United States District Court, N.D. West Virginia
RUFUS FORDYCE PIKE, JOHN KENT PIKE, JR. and DANIEL EDWARD PIKE, Plaintiffs,
ANTERO RESOURCES CORPORATION, Defendant.
MEMORANDUM OPINION AND ORDER GRANTING DEFENDANT
ANTERO RESOURCES CORPORATION'S MOTION TO DISMISS FOR LACK
FREDERICK P. STAMP, JR. UNITED STATES DISTRICT JUDGE
plaintiffs in this civil action, Rufus Fordyce Pike
(“Rufus”), John Kent Pike, Jr.
(“John”), and Daniel Edward Pike
(“Daniel”), filed a complaint against defendant
Antero Resources Corporation (“Antero”) in this
Court on September 24, 2019. ECF No. 1. According to the
plaintiffs' original complaint, plaintiff Rufus is a
resident and citizen of Minnesota, plaintiff John is a
resident and citizen of Wyoming, and plaintiff Daniel is a
resident and citizen of Colorado.
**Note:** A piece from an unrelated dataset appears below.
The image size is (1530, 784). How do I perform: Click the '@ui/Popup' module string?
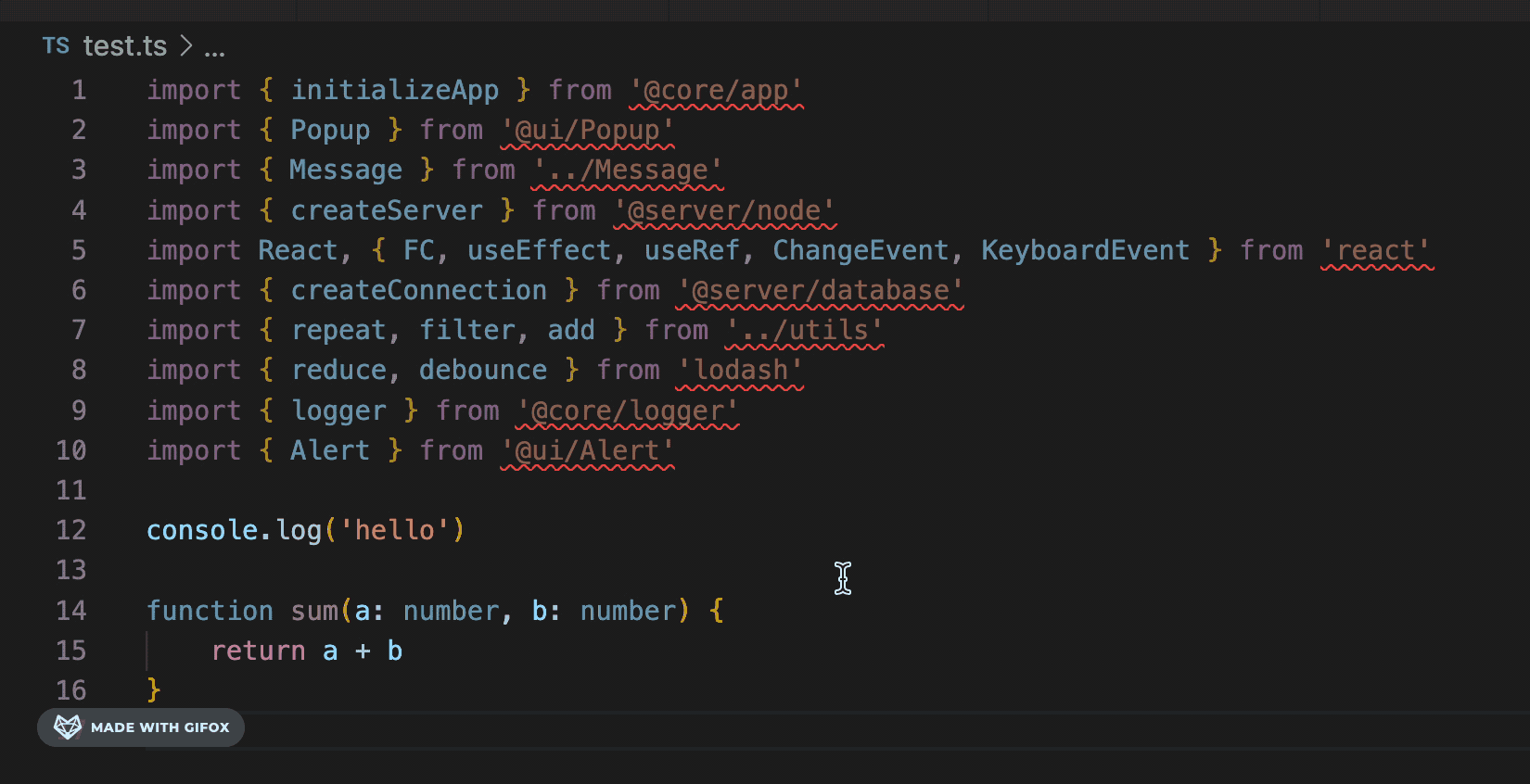pos(587,131)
ECF No. 1 at 1. The
plaintiffs stated that defendant Antero is a Delaware
corporation with its principal place of business in Colorado,
and is registered with the Office of the West Virginia
Secretary of State as a foreign corporation. Id. at
1-2. On October 8, 2019, the plaintiffs filed an amended
complaint in which the plaintiffs assert that defendant
Antero is a Delaware corporation, with its principal place of
business in West Virginia. ECF No. 15 at 1-2.
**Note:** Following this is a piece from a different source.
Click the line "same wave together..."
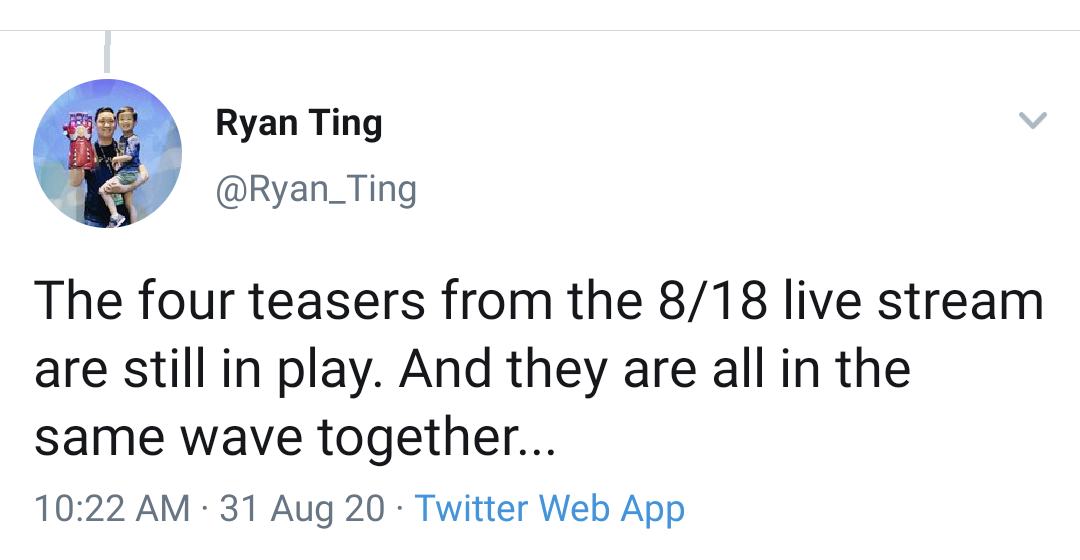The image size is (1080, 560). [294, 437]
September 25, 2019, defendant Antero filed a motion to
dismiss for lack of subject matter jurisdiction pursuant to
Federal Rule of Civil Procedure 12(b)(1). ECF No. 8. In its
memorandum in support of the motion, defendant Antero
indicates that the plaintiffs fail to establish subject
matter jurisdiction as one of the plaintiffs, specifically
plaintiff Daniel, and defendant Antero share Colorado
citizenship. ECF No. 8-1 at 2.
plaintiffs then filed a response in opposition to defendant
Antero's motion to dismiss. ECF No. 16. In their
response, the plaintiffs state that defendant Antero is
incorporated in Delaware and that its principal place of
business is West Virginia. Id. at 4-9. Specifically,
the plaintiffs state that defendant Antero's corporate
officers direct, control, and coordinate the
corporation's Appalachian oil and gas exploration,
development, production, and sale activities in West
Virginia. Id. at 9-10. The plaintiffs assert that
without these Appalachian activities, defendant Antero would
cease to exist. Id. at 10. The plaintiffs also state
that defendant Antero has a $10 million edifice in West
Virginia, the defendant's website indicates that it owns
486, 000 net acres in northern West Virginia, and the
defendant produces 150, 000 barrels of natural gas liquids
and 12, 000 barrels of oil everyday. Id. at 11. The
plaintiffs indicate that defendant Antero handles land
management, business development, reserves, planning,
midstream operations, liquids marketing and transportation,
gas marketing and transportation, human resources, general
administrative geology, information technology, health,
safety, environmental concerns, operational, administrative,
organizational and strategic legal matters, and accounting
and production in West Virginia. Id. at 12. The
plaintiffs refer to defendant Antero's annual Form 10-K
with the United States Securities and Exchange Commission,
which indicates that the defendant's primary business
activity pertains to properties located in the Appalachian
Basin. Id. Moreover, the plaintiffs state that: (1)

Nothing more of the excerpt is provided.